* **Aim of the exercise**: Your task is to return, word for word, only the lines from the line with "You are a GUI" through the close of the data. Exclude all pictures.

* **Data**:

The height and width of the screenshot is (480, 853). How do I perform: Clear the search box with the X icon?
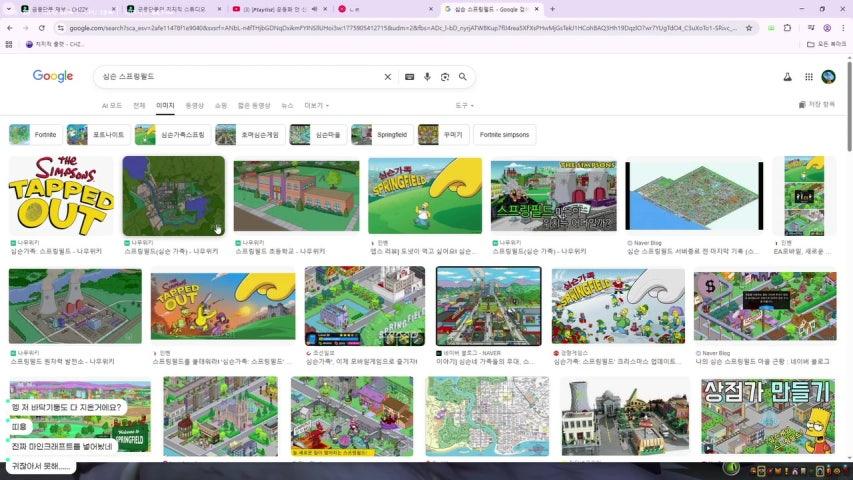click(x=388, y=77)
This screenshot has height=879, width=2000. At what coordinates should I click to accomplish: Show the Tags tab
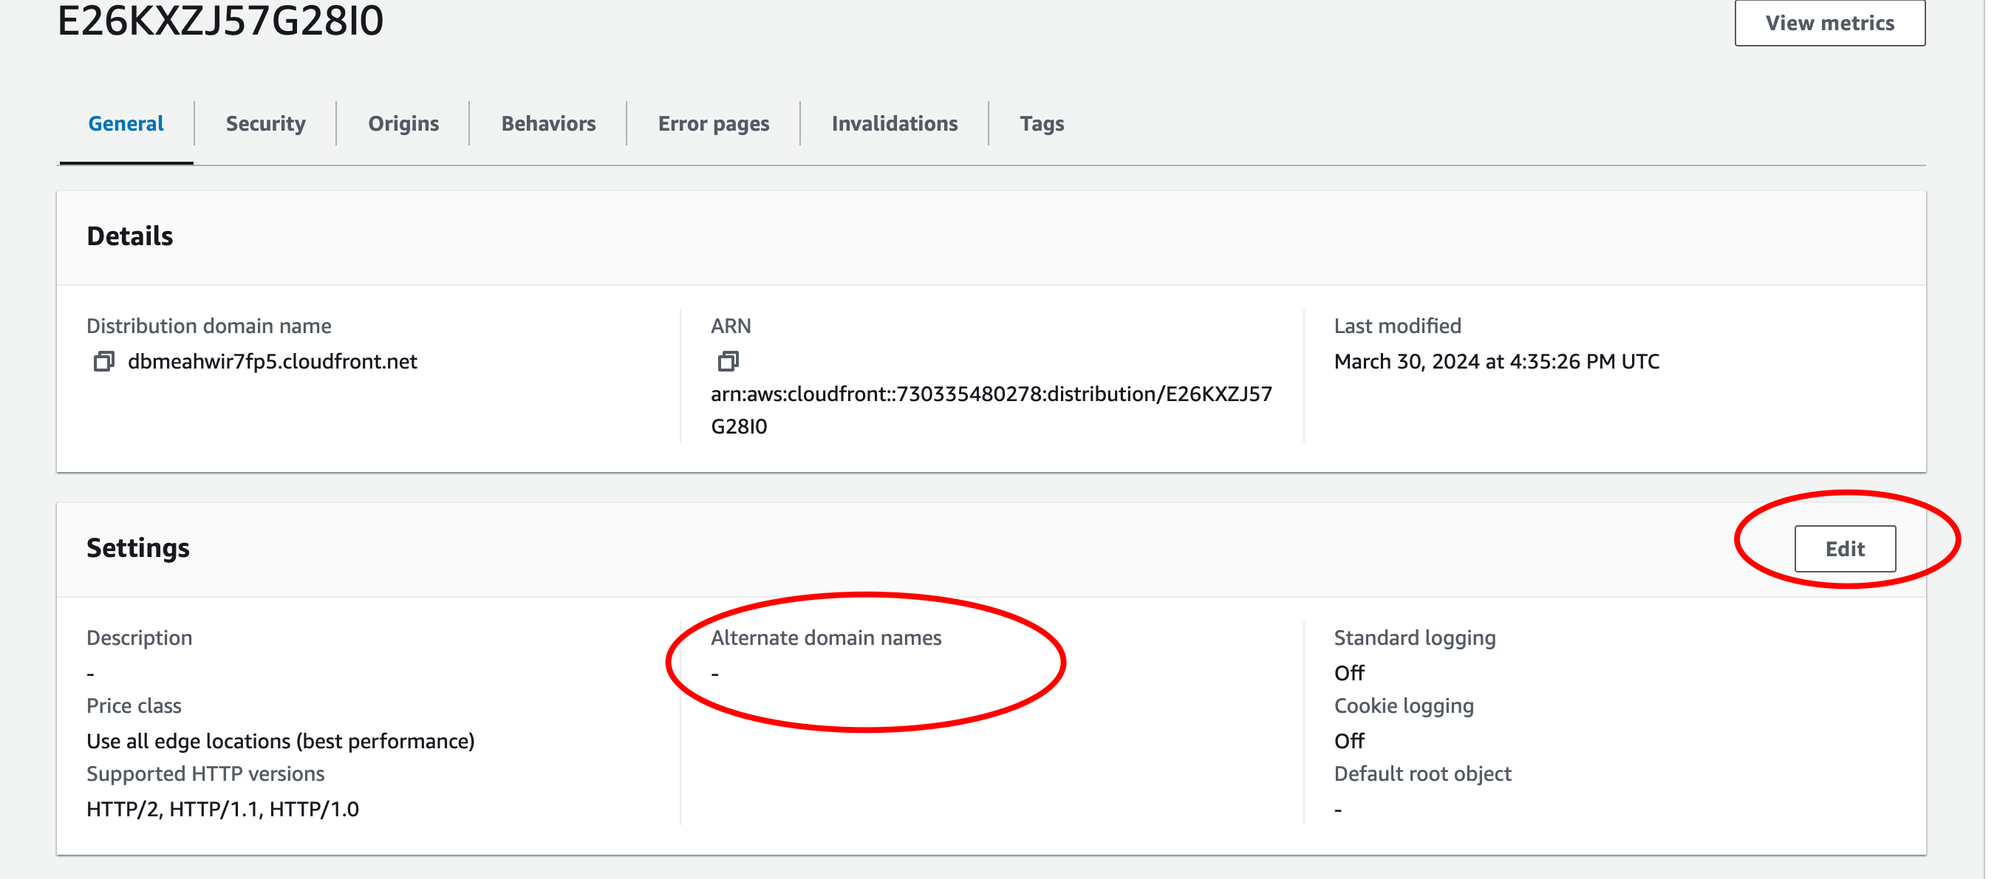pos(1041,124)
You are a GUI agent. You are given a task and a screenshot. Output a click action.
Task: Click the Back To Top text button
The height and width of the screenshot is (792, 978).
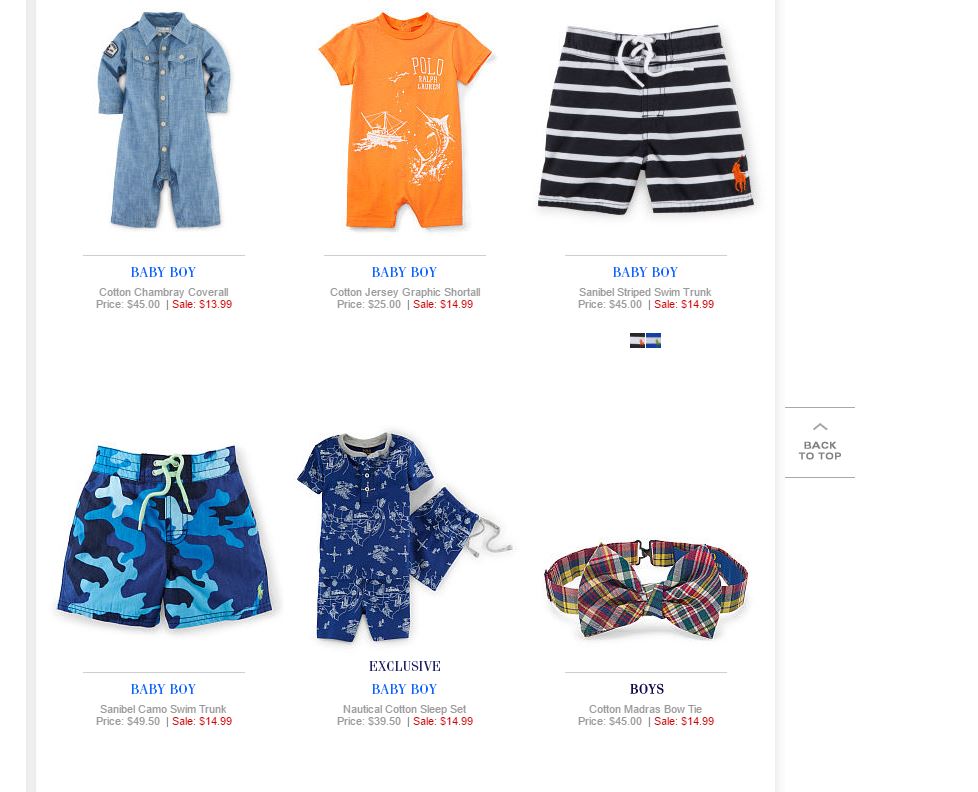pyautogui.click(x=820, y=450)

* **Response to the task**:
You are a GUI agent. You are given a task and a screenshot. Output a click action.
Task: Click the Back To Top text button
The height and width of the screenshot is (792, 978).
pyautogui.click(x=820, y=450)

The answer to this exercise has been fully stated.